To what extent do you expect a hobbyist to notice the issues that this would correct for?


----------



## dyross (Oct 29, 2022)

Kery Michael said:


> +1 to this suggestion.
> 
> Everything I’ve read on monitor placement says its better to have the monitors facing down the long end of the room rather than the short end. The reason being the reflections from the back wall will interfere that much less. But honestly the room is so small I’m not sure how much difference it would make. But if I had the choice, that’s what I would do.



Yeah, my room is 6.5' by 8.5', so only a 2 foot difference.



Kery Michael said:


> And if you’re not using any room treatment, I don’t know, I think that will be the bigger issue. But do the best you can with what you got!



That's where this all gets confusing. I want good enough monitors that I'll enjoy using them, but not so good that they'll be wasted on my suboptimal space (and hobbyist ears).



Kery Michael said:


> Also I have the Kali LP6s and I’m happy with them. They have some good low end for mid size monitors. There is an audible hiss however, but I only hear it late at night when there’s no other noise, so for me no real big deal.



I think serious hiss will bug me, because I'll be quite close to the monitors, and not always cranking them. Do you have the 2nd waves recently released or the original version?

EDIT: Looks like it's something they fixed with 2nd wave:



> SO! We have developed a new amplifier platform for our 2nd wave of product, which has 12 dB lower noise than our current offering. Unless your ear is ON the tweeter, you're not going to hear it. As of writing this (April 1, 2021, please ignore that it's April Fool's) the IN-5 is the only product with this advantage. We are working on implementing the new amplifier platform, and other improvements, for our whole line. This is will be branded as the "2nd Wave" and we are going to make a HUGE deal about it, so there won't be any ambiguity about whether current product has these improvements or not. Currently, we do not have a timeline for when those will be on the market. With the chip shortage and other global supply chain issues, it is not going to be soon.

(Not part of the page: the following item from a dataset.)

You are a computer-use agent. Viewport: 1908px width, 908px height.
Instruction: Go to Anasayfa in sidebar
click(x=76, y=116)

https://gearspace.com/board/showpost.php?p=15383564&postcount=26


----------



## Kery Michael (Oct 29, 2022)

That's a good question, that is which gen monitors do I have... I've wondered that myself! Ha ha! I don't know. I had the same concerns when I bought these in 2021. I read all the reviews, some mentioned a hiss. Supposed to have been fixed, but when I finally bought them, Yep, there's a hiss there. So I don't know.

But what really sold me on them was this guy's very thorough review on... let me see if I can find it....
here it is.









Kali LP-6 Review: Studio Monitor


This is a review and detailed measurements of the Kali Audio LP-6 powered monitor (speaker). I purchased it for testing I think back in February or March. There has been a lot of requests to test it so I thought I do it before the year is over! The LP-6 costs US $149 on Amazon including Prime...

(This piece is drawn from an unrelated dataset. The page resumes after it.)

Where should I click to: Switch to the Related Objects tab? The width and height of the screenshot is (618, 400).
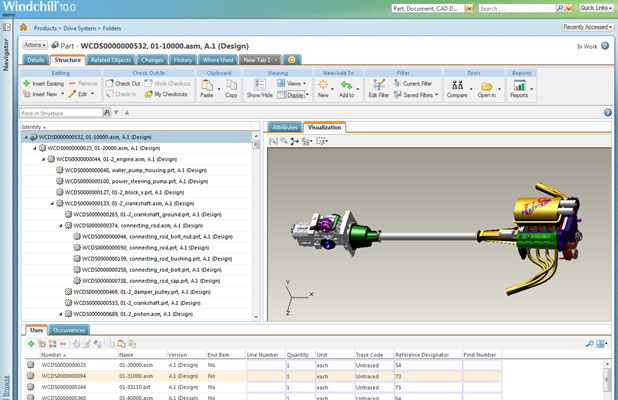tap(110, 60)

www.audiosciencereview.com





So, you get what you pay for. You're not going to get everything for under $500. Try to maximize the important stuff.

For me, I usually only notice a hiss late at night when I'm shutting things down.


----------



## Roger Newton (Oct 29, 2022)

Look at the Genelec range.


----------



## easyrider (Oct 29, 2022)

dyross said:


> Not being able to open the window, for one (the desk is pretty deep, and the window pretty janky).
> Also, maybe not being to fit my other stuff in there. But I'll experiment.
> 
> 
> ...


You maximise your space for the best results regardless.

Having right speaker next to a wall and the other not means you’ll get phasing issues…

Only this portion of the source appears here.